People expecting AMD to be sandbagging and get >>35% avg ST and >>40% avg MT uplift at stock to beat raptor lake are setting themselves up for disappointment. 7950X and 13900K look like they will be nigh indistinguishable both in terms of power and performance, 5-10% either way on all metrics (my guess is 13900K faster but with slightly worse efficiency). Fanboys will buy what their favorite company and claim the other solution is doggerel, everyone else should flip a coin or look at platform features (like longevity and AVX512 which is why I will look at 7950X most closely).
It’s wonderful that after Krzanich years of stagnation we have 2 fierce competitors and 2 good solutions.
Chipset bandwidth and features are actually what I am probably going to look at closely this time.
A lot of people don't look at those factors, but if you have more than just a simple setup like one m.2 and kb/mouse, it can make a difference.
The Z490 I have is miserable in this regard due to the DMI 3.0 x4 lanes to the chipset. A DMI 3.0 lane is basically like a PCIe 3.0 lane, bandwidth is ever so slightly faster on DMI but call it the same. Everything off the chipset, comes down to that interface.
Z590 was far better, with DMI 4.0 x4 (twice the bandwidth) and Z690 expanded to DMI 4.0 x8. From that perspective Z590 had basically the same bandwidth capability to the chipset as AMDs X570, which uses PCIe 4 x4 to its chipset, while the Z690 has significantly greater bandwidth (twice as much) by using twice as many lanes.
From what I can tell, Zen 4 will have PCIe 5 x4 to the X670 which matches the Z690's DMI 4.0 x8. On X670E, they may have PCIe 5.0 x4 to each of its two chipsets, but that isn't certain. Zen 4 has 24 PCIe 5.0 lanes, so 16 are used for GPU, and if you have two chipsets than presumably the other 8 are used on the two chipsets - so no PCIe 5.0 x4 off the CPU to an m.2 slot, it's going to be shared.
Alder Lake has 16 PCIe 5.0 lanes, 4 PCIe 4.0 lanes off the CPU, plus 8 DMI 4.0 lanes - this is equivalent to having 16 PCIe 5.0 and 12 PCIe 4.0 lanes.

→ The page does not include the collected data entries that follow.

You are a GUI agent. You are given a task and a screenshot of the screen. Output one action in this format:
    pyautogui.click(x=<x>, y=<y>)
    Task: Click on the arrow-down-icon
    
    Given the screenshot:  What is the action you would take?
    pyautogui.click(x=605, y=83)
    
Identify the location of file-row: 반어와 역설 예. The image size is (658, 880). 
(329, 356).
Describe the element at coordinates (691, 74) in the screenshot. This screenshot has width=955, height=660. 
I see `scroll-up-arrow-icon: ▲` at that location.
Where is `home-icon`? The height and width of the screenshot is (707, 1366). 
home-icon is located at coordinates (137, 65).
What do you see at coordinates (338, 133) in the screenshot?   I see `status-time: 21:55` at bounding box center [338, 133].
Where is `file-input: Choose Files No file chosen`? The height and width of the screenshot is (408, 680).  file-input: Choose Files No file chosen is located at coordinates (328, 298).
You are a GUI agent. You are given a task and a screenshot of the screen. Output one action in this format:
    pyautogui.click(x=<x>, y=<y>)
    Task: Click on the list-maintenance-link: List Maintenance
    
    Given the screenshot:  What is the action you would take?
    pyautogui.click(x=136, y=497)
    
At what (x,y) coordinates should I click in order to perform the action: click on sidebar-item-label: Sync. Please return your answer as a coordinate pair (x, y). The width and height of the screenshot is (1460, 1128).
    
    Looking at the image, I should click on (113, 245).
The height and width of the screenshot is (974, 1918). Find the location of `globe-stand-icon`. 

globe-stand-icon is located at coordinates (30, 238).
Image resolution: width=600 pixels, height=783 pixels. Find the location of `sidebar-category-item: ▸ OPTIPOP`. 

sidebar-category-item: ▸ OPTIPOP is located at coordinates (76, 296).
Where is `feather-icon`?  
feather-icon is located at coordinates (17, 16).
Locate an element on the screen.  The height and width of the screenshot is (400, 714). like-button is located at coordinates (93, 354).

I am hoping that the Z790 bumps DMI up to 5.0 and keeps 8 lanes to the chipset. If it does that, then a Z790 will be superior to an X670E.
At the risk of ticking off a certain group of people, I should probably point out that the AMD B550 is one of the worst at this now. That chipset is still on a PCIe 3.0 x4 link to the CPU. Regardless of what you can connect to the board, it's all going to get packed into that interface, and that sucks. It's exactly like having a Z170 from many years ago.
The Intel B660M is actually a DMI 4.0 x4 interface to the chipset - same as an X570, and way way better for supporting PCIe 4 x4 m.2 and multiple USB 3.2 v2 and v2x2 off that shipset.